◆ Exercise goal: For the data below, please report each line where the word "computer" is found.

================

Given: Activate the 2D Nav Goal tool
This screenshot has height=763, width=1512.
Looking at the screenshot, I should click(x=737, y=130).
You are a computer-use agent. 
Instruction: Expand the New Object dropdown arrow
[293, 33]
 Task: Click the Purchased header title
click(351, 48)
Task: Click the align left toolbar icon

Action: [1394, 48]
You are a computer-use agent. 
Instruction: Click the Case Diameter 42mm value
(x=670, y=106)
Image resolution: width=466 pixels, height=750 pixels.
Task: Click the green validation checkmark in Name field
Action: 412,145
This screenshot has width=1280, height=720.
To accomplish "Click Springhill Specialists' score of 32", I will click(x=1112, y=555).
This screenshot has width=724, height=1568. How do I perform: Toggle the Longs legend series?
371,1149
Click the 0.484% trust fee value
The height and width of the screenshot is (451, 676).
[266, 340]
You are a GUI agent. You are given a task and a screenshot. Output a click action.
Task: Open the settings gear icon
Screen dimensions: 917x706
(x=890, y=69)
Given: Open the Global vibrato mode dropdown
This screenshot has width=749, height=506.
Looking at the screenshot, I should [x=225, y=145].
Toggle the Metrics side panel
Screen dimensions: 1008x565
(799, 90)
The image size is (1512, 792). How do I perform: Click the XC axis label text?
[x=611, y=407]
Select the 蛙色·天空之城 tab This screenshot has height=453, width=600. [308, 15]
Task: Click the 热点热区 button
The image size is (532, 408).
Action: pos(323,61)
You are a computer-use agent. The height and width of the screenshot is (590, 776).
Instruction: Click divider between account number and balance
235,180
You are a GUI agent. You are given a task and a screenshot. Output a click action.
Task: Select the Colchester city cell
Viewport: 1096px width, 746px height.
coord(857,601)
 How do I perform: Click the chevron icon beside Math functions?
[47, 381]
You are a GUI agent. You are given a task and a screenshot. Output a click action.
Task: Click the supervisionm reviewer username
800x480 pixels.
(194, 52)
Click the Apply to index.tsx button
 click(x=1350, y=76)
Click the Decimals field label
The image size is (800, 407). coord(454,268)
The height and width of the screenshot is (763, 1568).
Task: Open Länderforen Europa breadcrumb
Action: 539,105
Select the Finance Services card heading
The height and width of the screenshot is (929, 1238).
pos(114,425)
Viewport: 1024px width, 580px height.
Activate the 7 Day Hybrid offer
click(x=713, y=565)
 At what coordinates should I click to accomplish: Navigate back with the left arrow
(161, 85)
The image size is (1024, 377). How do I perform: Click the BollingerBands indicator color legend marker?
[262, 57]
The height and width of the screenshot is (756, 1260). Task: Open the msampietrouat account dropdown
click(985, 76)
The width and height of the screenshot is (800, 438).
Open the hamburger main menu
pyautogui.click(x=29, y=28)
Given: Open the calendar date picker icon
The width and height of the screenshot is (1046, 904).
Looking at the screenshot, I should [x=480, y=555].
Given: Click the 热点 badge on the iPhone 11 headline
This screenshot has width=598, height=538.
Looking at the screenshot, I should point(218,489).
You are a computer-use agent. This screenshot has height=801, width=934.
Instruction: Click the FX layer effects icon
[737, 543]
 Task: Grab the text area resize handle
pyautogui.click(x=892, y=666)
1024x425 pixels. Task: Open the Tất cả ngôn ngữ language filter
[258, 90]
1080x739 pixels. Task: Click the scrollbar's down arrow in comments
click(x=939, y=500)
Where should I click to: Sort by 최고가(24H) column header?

================

◆ Solution to this exercise:
You are a computer-use agent. 
You are a computer-use agent. 
You are a computer-use agent. The height and width of the screenshot is (590, 776).
You are a computer-use agent. This screenshot has height=801, width=934.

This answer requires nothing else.